| Forbes does not think too highly of ABTL's prospects: 
 forbes.com
 
 Autobytel Hits The Skids
 Penelope Patsuris, Forbes.com, 08.08.01, 2:26 PM ET
 
 NEW YORK - Car sales are strong and online auto shopping is up, so the road to
 success should be a smooth ride for Autobytel.com.
 
 But you'd never know it by looking at the car-shopping site's numbers.
 Second-quarter sales were down 8% from last year and 6% sequentially, and it
 had a loss of $5.3 million. Its shares have sunk to 85 cents.
 
 Visitors to Autobytel (nasdaq: ABTL - news - people) can shop around for a car
 and then find local dealers with whom they can do business, since the law
 requires all vehicle sales to go through dealers. This is a service car shoppers
 want. Five percent of all cars are now purchased through dealers found on the
 Web, according to automotive researcher J.D. Power and Associates. Another
 12.5% of auto sales are influenced by Internet research, according to Jupiter, and
 that figure is expected to grow 300% over the next five years.
 
 Autobytel depends on monthly payments from car dealers that want access to the
 ready-to-buy car shoppers that the site sends to them. When its recent acquisition
 of competitor Autoweb is completed at the end of this quarter, Autobytel says it
 will have 60% to 70% of the online referral market. So why is its business stalling?
 
 Because participating dealers are dropping out. According to CEO Mark Lorimer,
 about 500 or so have defected, leaving the site with 4,200 of the country's 23,000
 dealers. Dealers are defecting to cut costs and are instead going with cheaper, or
 even free, referrals they get from the manufacturers whose cars they sell.
 
 Once asleep at the wheel, General Motors (nyse: GM - news - people) and Ford
 Motor (nyse: F - news - people) now have sites that sell only their own brands,
 like GM's BuyPower.com and Ford's FordDirect.com. "Although dealers get more
 leads from independent sites," says J.D Powers partner Chris Denove, "they close
 a higher percentage of the leads they get from manufacturers, and the number of
 manufacturer-generated leads are on the rise."
 
 Like most businesses online, the game is now going to the established players who
 are finally making their Web presence felt.
 
 The dealers that do stick with Autobytel simply aren't paying enough to support its
 business. "Dealers pay the site a flat rate," says Denove. "In most states, it's illegal
 for them to pay sites based on the number of referrals they get, or to give them a
 cut of car sales." Knowing this, Autobytel had hoped to make the model work by
 getting more ancillary business, like managing car financing and warranties, which
 haven't panned out.
 
 Autobytel's Lorimar says he expects his core referral business to become
 profitable, but admits that growth will come from providing products and services to
 dealers and the manufacturers. With losses piling up, growth will make or break his
 business.
 
 This week, the embattled site got some good news along these lines. General
 Motors extended a test partnership it's doing with the car site by another 30 days.

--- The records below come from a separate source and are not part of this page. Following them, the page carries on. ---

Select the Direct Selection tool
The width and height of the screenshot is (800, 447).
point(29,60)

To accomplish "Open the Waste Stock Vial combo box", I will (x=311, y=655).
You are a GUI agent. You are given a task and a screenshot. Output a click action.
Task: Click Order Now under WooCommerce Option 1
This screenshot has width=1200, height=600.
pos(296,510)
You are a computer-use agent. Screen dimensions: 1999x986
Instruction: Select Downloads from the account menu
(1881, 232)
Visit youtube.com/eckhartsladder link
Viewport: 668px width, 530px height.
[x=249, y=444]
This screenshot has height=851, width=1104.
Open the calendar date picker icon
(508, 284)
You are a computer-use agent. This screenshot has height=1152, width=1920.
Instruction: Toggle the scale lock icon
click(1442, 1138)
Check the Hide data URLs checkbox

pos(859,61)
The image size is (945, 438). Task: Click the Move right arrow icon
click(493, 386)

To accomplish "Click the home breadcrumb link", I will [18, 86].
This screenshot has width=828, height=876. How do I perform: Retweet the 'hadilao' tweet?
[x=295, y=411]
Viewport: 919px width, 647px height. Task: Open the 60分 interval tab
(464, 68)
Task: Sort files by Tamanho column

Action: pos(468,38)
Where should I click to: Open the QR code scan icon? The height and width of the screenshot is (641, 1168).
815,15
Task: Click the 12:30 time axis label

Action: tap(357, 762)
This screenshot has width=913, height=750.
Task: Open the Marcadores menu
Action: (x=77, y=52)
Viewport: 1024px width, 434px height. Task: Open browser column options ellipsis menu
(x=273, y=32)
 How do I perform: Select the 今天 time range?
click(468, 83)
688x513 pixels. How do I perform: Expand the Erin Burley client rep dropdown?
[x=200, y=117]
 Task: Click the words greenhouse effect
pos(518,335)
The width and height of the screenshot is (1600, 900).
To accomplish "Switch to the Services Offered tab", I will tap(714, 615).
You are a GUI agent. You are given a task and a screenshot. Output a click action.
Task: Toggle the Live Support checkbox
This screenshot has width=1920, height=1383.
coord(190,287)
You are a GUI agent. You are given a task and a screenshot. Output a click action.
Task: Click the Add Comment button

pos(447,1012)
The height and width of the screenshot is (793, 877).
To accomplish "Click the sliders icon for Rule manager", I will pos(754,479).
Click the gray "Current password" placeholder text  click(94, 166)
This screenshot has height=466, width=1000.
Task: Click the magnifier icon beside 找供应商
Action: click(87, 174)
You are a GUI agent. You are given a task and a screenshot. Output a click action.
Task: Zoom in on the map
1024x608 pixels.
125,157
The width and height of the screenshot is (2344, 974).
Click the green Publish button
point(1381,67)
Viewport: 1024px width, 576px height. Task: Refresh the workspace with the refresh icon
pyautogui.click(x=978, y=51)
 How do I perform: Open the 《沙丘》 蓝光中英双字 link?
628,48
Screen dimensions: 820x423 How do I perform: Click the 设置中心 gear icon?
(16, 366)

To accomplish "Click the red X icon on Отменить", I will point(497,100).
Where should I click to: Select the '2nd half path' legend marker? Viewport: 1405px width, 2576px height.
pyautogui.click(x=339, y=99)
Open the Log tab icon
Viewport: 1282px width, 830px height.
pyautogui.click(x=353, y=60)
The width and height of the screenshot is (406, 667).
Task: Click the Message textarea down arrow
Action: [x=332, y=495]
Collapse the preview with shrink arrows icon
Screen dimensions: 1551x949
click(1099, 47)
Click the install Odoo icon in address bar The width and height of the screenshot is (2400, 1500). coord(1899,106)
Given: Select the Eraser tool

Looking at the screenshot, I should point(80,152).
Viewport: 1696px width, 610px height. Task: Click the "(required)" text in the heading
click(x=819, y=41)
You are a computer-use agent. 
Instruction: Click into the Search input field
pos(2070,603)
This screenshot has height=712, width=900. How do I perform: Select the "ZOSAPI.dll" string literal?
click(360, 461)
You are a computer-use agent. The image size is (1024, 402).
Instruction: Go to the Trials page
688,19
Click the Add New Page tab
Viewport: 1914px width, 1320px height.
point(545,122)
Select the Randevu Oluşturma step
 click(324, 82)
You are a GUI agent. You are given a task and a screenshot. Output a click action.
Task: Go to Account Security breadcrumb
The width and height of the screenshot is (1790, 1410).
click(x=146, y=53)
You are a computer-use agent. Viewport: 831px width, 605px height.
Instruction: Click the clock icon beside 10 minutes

 Since May 1, the companies have put inventory from 22 Washington, D.C.-area
 Chevrolet dealers online on a special section of Autobytel. GM wants to gauge how
 much inventory its dealers are willing to put online and to test the notion of listing
 market prices for cars instead of sticker prices.
 
 Deals like this with manufacturers will be critical to Autobytel's survival, but they're
 by no means guaranteed. "Autobytel was selected for the test not because of any
 long-term potential between them and GM," says GM's chief Web officer, Jerry
 Weiland. "This is a learning exercise. We are talking to other third party sites."
 
 Ouch.
 
 In February, GM revealed it is considering teaming up with its dealers to create its
 own all-makes, all-models shopping site à la Autobytel, instead of working with an
 existing player. "One way or another, we want to reach people who don't shop on
 GM's Buypower," says a spokesperson, "since that's the only way to expand our
 market."
 
 Autobytel's $17 million market cap makes it an easy purchase for GM, but why
 bother? GM has the technology that ties into its dealerships and gives shoppers
 real-time inventory updates, and it can certainly afford to tap into sources of far
 better traffic. The carmaker already has deals with AOL Time Warner (nyse: AOL
 - news - people) and the auto information sites from Kelley Blue Book and
 Edmunds.
 
 The piddling $1.6 million that GM is paying Autobytel for the D.C. test doesn't speak
 highly for how GM values the technology or the traffic the car site brings to the
 table, or for probable interest from any other manufacturer.
 
 Nor does it auger well for Autobytel's future.